Other courts have gone much further in finding that the time spent in disciplinary segregation did not constitute an atypical hardship for a convicted prisoner. See, e.g., Williams v. Bitner, 307 F. App’x 609, 611 (3d Cir. 2009) (no liberty interest triggered by 90-day placement in disciplinary segregation); Smith v. Mensinger, 293 F.3d 641, 654 (3d Cir. 2002) (no liberty interest triggered by seven-month placement in disciplinary confinement). Moreover, “a thorough investigation is not a requirement of due process in the prison disciplinary setting.” See Parks v. O’Shaughnessy, No. 14-1268, 2016 WL 4385869, at *4 (M.D. Pa.
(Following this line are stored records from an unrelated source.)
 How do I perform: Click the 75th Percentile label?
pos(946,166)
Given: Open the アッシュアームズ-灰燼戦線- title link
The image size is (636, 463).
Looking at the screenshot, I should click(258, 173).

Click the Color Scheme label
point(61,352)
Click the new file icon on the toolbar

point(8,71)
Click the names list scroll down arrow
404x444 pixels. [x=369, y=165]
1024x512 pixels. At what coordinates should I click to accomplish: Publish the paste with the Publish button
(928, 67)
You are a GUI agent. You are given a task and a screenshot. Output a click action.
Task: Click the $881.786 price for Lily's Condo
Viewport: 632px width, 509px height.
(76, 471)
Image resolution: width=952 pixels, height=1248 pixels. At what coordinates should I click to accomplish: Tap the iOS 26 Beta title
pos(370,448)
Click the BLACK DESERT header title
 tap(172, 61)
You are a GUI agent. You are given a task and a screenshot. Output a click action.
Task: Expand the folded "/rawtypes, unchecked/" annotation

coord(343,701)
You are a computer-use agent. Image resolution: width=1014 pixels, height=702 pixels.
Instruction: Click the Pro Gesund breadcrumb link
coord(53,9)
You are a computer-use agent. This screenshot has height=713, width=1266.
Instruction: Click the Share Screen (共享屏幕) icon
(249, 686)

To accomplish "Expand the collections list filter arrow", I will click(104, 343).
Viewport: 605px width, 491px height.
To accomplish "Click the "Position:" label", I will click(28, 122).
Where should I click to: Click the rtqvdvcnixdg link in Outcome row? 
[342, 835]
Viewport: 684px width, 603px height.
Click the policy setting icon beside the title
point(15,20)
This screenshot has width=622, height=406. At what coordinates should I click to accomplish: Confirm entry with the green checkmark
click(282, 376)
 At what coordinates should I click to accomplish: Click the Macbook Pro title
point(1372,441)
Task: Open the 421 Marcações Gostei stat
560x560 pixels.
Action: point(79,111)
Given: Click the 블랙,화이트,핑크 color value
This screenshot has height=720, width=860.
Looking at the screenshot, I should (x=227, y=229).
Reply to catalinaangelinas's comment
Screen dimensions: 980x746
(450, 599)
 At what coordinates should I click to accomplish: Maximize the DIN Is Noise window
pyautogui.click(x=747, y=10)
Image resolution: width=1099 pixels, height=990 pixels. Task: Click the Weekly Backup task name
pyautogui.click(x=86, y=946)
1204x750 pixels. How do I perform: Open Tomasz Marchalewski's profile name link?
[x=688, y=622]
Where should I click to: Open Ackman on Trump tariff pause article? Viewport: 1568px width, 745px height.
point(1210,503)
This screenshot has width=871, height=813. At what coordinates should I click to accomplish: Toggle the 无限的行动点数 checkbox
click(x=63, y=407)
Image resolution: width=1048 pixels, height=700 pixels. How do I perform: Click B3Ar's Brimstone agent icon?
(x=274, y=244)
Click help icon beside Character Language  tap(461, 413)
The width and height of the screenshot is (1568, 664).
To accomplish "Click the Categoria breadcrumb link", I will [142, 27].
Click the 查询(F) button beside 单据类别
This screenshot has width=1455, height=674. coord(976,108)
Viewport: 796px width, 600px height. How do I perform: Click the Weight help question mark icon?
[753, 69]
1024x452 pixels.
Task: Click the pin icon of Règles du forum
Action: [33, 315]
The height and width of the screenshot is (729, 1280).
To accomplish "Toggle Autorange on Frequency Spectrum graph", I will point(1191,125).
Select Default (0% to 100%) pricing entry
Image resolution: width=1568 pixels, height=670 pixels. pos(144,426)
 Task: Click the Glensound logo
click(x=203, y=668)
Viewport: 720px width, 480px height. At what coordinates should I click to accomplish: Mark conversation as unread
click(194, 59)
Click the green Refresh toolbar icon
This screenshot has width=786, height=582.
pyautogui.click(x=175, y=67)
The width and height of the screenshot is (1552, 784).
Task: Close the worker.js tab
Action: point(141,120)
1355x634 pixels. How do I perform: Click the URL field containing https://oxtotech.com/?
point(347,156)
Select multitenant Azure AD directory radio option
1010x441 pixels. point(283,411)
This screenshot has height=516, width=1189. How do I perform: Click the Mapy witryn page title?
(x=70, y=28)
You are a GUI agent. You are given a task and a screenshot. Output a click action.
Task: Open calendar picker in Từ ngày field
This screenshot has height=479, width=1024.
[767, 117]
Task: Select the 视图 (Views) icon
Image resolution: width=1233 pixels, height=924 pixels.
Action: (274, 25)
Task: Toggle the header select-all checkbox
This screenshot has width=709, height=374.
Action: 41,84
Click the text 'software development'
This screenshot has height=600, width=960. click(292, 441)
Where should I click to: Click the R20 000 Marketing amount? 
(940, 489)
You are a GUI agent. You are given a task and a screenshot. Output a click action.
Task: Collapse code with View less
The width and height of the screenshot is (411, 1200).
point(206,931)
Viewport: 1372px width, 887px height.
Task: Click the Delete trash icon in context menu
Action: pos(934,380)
May 3, 2016); see also Moles v. Holt, 221 F. App’x 92, 96 (3d Cir. 2007) (concluding that “a failure to conduct a prompt and thorough investigation prior to a disciplinary hearing does not rise to the level of a due process violation”). Thus, absent a protected liberty interest, a prisoner cannot maintain claims regarding
alleged procedural defects prior to and during his misconduct proceedings. Keziah alleges that he was not provided with notice or a reason for his placement in Administrative Custody and was not provided with an opportunity to be heard following the placement. He does not state how long he was confined to the RHU, and without this information the Court cannot confidently assess the plausibility of his due process claim. This claim will be dismissed without prejudice, and Keziah will be granted leave to amend it. H. Eighth Amendment Claims Finally, in addition to his First Amendment claim, Keziah claims that the Defendants subjected him to cruel and unusual punishment, in violation of his Eighth Amendment rights, when they delayed his wedding ceremony. (AC at 5.) “To determine whether prison officials have violated the Eighth Amendment, we apply a two-prong test: (1) the deprivation must be ‘objectively, sufficiently serious; a prison official’s act or omission must result in the denial of the minimal civilized measure of life’s necessities’; and (2) the prison official must have been
‘deliberately indifferent to inmate health or safety.’” Porter v. Pa. Dep’t of Corr., 974 F.3d 431, 441 (3d Cir. 2020) (quoting Farmer v. Brennan, 511 U.S. 825, 834 (1994) (alterations omitted)). Such necessities include food, clothing, shelter, medical care, and reasonable safety. Tillman v. Lebanon Cnty. Corr. Facility, 221 F.3d 410, 418 (3d Cir. 2000). “[S]o long as the conditions of . . . confinement are not foul or inhuman, and are supported by some penological justification, they will not violate the Eighth Amendment.” Thomas v. Tice, 948 F.3d 133, 139 (3d Cir. 2020). A prison official is not deliberately indifferent “unless the official knows of and disregards an excessive risk to inmate health or safety; the official must both be aware of facts from which the inference could be drawn that a substantial risk of serious harm exists, and he must also draw the inference.” Farmer, 511 U.S. at 837. Keziah’s claims that the delay of his wedding arising from
his assignment to Administrative Custody does not rise to the level of an Eighth Amendment violation because he cannot plausibly allege that the deprivation resulted in the denial of one of life’s necessities nor, as pled, did the denial lack penological justification. For these reasons, Keziah’s Eighth Amendment claims will be dismissed with prejudice. IV. CONCLUSION For the foregoing reasons, the Court will dismiss with prejudice Keziah’s claims based on the Defendants’ handling of grievances, their alleged failure to adhere to Department of Corrections Policies, his First Amendment retaliation claims based on denial of his grievance and refusal to escort him to his scheduled wedding ceremony, and his Eighth Amendment claims. The remainder of Keziah’s AC will be dismissed without prejudice for failure to state a claim pursuant to 28 U.S.C. § 1915(e)(2)(B)(ii). Keziah will be granted leave to file a second amended complaint addressing his First Amendment retaliatory transfer claims, his First Amendment interference with religious freedom claims, and his Fourteenth Amendment due process claims
only. An appropriate Order follows. BY THE COURT:
S/ WENDY BEETLESTONE __________________________________________ WENDY BEETLESTONE, C.J.